_WORK INSTRUCTIONS:_ Nothing in the entries should be altered. Write them out in full.

Items from a data source:
**********
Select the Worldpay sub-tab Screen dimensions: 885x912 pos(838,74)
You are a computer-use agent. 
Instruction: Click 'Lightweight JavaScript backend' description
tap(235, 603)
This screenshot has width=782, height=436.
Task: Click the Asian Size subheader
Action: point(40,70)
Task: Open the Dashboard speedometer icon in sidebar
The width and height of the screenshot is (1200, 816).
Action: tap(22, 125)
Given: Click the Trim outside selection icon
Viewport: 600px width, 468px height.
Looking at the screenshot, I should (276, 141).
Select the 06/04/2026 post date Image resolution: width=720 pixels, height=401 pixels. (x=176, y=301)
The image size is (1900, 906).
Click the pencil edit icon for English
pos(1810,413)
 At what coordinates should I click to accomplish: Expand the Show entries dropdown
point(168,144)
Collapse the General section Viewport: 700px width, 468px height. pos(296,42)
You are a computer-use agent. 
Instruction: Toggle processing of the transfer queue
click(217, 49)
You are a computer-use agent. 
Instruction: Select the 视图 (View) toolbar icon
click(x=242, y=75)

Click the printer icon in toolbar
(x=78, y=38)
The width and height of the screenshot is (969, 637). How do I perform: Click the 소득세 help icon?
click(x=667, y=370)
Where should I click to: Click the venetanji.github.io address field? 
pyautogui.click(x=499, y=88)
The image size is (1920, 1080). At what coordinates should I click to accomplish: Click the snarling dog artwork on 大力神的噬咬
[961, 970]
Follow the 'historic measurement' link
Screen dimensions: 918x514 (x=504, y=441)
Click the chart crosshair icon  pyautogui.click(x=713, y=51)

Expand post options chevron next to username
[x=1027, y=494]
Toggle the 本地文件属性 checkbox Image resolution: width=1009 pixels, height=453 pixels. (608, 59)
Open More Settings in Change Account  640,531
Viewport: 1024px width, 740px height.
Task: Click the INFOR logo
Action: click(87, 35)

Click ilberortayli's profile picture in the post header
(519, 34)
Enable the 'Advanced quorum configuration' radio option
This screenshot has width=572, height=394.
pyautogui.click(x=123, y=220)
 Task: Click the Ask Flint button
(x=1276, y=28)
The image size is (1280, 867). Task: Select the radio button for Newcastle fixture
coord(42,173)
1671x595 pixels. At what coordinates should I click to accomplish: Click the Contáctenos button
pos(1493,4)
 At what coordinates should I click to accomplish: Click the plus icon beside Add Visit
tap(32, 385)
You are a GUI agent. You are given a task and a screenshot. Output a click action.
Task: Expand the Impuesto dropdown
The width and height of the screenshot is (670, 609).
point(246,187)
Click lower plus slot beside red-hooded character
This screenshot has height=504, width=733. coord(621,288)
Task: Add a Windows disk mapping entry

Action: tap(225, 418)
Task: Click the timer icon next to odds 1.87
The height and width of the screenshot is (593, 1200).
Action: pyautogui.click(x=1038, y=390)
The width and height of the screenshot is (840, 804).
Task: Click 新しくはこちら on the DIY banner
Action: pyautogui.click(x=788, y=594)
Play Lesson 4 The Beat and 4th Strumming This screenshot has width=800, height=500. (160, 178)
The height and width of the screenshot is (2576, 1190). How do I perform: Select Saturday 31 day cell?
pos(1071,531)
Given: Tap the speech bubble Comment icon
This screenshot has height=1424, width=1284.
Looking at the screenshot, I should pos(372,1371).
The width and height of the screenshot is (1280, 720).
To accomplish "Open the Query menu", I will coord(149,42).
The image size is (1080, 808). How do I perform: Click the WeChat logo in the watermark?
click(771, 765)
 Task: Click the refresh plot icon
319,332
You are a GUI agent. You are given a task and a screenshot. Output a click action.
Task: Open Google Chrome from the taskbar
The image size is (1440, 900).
**********
_REPLY TO THE TASK:_
Select the Worldpay sub-tab Screen dimensions: 885x912 pos(838,74)
You are a computer-use agent. 
Instruction: Click 'Lightweight JavaScript backend' description
tap(235, 603)
This screenshot has width=782, height=436.
Task: Click the Asian Size subheader
Action: point(40,70)
Task: Open the Dashboard speedometer icon in sidebar
The width and height of the screenshot is (1200, 816).
Action: tap(22, 125)
Given: Click the Trim outside selection icon
Viewport: 600px width, 468px height.
Looking at the screenshot, I should (276, 141).
Select the 06/04/2026 post date Image resolution: width=720 pixels, height=401 pixels. (x=176, y=301)
The image size is (1900, 906).
Click the pencil edit icon for English
pos(1810,413)
 At what coordinates should I click to accomplish: Expand the Show entries dropdown
point(168,144)
Collapse the General section Viewport: 700px width, 468px height. pos(296,42)
You are a computer-use agent. 
Instruction: Toggle processing of the transfer queue
click(217, 49)
You are a computer-use agent. 
Instruction: Select the 视图 (View) toolbar icon
click(x=242, y=75)

Click the printer icon in toolbar
(x=78, y=38)
The width and height of the screenshot is (969, 637). How do I perform: Click the 소득세 help icon?
click(x=667, y=370)
Where should I click to: Click the venetanji.github.io address field? 
pyautogui.click(x=499, y=88)
The image size is (1920, 1080). At what coordinates should I click to accomplish: Click the snarling dog artwork on 大力神的噬咬
[961, 970]
Follow the 'historic measurement' link
Screen dimensions: 918x514 (x=504, y=441)
Click the chart crosshair icon  pyautogui.click(x=713, y=51)

Expand post options chevron next to username
[x=1027, y=494]
Toggle the 本地文件属性 checkbox Image resolution: width=1009 pixels, height=453 pixels. (608, 59)
Open More Settings in Change Account  640,531
Viewport: 1024px width, 740px height.
Task: Click the INFOR logo
Action: click(87, 35)

Click ilberortayli's profile picture in the post header
(519, 34)
Enable the 'Advanced quorum configuration' radio option
This screenshot has width=572, height=394.
pyautogui.click(x=123, y=220)
 Task: Click the Ask Flint button
(x=1276, y=28)
The image size is (1280, 867). Task: Select the radio button for Newcastle fixture
coord(42,173)
1671x595 pixels. At what coordinates should I click to accomplish: Click the Contáctenos button
pos(1493,4)
 At what coordinates should I click to accomplish: Click the plus icon beside Add Visit
tap(32, 385)
You are a GUI agent. You are given a task and a screenshot. Output a click action.
Task: Expand the Impuesto dropdown
The width and height of the screenshot is (670, 609).
point(246,187)
Click lower plus slot beside red-hooded character
This screenshot has height=504, width=733. coord(621,288)
Task: Add a Windows disk mapping entry

Action: tap(225, 418)
Task: Click the timer icon next to odds 1.87
The height and width of the screenshot is (593, 1200).
Action: pyautogui.click(x=1038, y=390)
The width and height of the screenshot is (840, 804).
Task: Click 新しくはこちら on the DIY banner
Action: pyautogui.click(x=788, y=594)
Play Lesson 4 The Beat and 4th Strumming This screenshot has width=800, height=500. (160, 178)
The height and width of the screenshot is (2576, 1190). How do I perform: Select Saturday 31 day cell?
pos(1071,531)
Given: Tap the speech bubble Comment icon
This screenshot has height=1424, width=1284.
Looking at the screenshot, I should pos(372,1371).
The width and height of the screenshot is (1280, 720).
To accomplish "Open the Query menu", I will coord(149,42).
The image size is (1080, 808). How do I perform: Click the WeChat logo in the watermark?
click(771, 765)
 Task: Click the refresh plot icon
319,332
You are a GUI agent. You are given a task and a screenshot. Output a click action.
Task: Open Google Chrome from the taskbar
The image size is (1440, 900).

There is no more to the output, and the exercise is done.